Like any other high stress, somewhat hazardous work environment, there is the temptation to become too friendly with your students. You’re with them eight hours each day in the lab, so laughing and carrying on, going to lunch with the group, meeting up with a large group after work to see a movie, all of this could be seen as a natural way to relieve the stress which the days work has brought. It’s a coping mechanism that all students are familiar with and which I, as a teacher, found myself tempted to fall back into. However, having tried both paths – becoming “one of the group” and also trying to remain aloof and a little disconnected, I firmly believe that the most productive path lies in keeping a certain distance from your students. It has nothing to do with being unfriendly or having anti-social tendencies, it’s simply easier for everyone involved.
Speaking for my own experiences, which are in the laboratory – cases arise where the situation turns suddenly a little bit dangerous. You may see your students adding the wrong chemical reagent to a flask, or perhaps using the wrong type of glassware for a certain application. It’s not a question of personal interpretation, it’s a clear set example of doing something in the wrong way, which almost always means the unsafe way. In my experience, if the person you’re about to start correcting is a close friend, it becomes a little difficult. You don’t want to shout at them, and you want to say things in the friendliest way possible, and you don’t want them to feel like they’re not smart enough to figure things out on their own. All of these things become mental speedbumps and the communication isn’t as clear and concise as it could be. While you’re fumbling over what you want to say, maybe even having to rephrase it several ways until it comes out harsher than it should, the process of science is slowed down. It’s a case of the friendship getting in the way of the work, instead of enabling the work.

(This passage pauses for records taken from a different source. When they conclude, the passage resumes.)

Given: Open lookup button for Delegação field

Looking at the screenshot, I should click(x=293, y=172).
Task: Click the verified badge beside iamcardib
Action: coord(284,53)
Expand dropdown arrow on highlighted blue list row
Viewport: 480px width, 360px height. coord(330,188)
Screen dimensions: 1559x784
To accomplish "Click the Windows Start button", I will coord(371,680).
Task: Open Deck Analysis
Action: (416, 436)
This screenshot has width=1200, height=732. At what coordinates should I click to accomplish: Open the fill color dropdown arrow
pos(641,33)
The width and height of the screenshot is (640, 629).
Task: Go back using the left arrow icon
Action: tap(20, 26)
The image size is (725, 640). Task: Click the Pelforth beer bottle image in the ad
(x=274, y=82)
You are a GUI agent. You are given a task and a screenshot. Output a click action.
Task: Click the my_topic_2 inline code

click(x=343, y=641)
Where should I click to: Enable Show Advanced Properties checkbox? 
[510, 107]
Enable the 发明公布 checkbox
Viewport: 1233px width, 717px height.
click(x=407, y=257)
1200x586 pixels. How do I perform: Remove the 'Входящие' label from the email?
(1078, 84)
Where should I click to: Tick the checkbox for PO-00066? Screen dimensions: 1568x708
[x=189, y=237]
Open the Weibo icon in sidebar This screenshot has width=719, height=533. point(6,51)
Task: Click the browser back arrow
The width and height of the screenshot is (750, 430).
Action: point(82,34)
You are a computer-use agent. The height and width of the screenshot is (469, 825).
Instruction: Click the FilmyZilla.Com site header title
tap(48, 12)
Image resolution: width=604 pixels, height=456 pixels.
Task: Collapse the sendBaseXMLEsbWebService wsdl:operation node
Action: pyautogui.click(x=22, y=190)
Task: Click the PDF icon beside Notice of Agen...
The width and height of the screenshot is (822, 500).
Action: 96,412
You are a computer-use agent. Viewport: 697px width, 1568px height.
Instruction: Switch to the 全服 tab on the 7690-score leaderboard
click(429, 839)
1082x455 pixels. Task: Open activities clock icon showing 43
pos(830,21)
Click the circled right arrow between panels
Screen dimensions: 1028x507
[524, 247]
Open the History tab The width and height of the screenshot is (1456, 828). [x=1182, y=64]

Don’t get me wrong, I have great respect and admiration for everyone that I work with. We all have to rely on each other to keep the group as a whole safe from harm and in a quality working environment. No-one likes to work with someone who is unfriendly or who is constantly in a bad mood. That’s not what I’m talking about. There should simply be a certain distance between the instructor and the student – largely unspoken, but always present. Both sides respect the other, but when the teacher speaks, it’s understood that the teacher isn’t trying to belittle or argue. He doesn’t have to dress it up in pretty words, it’s clear and concise. When the person you’re trying to direct is a close friend whom you laugh and joke with, that process can be a little clouded.
Everyone wants to get along with their coworkers, and I think that’s great. Everyone wants to make friends, and I respect that as well. However, there is a cutoff point at which further interaction begins to hurt professionalism. Leave the laughs and giggles for when you graduate, at which point I’ll be happy to go to a party with you.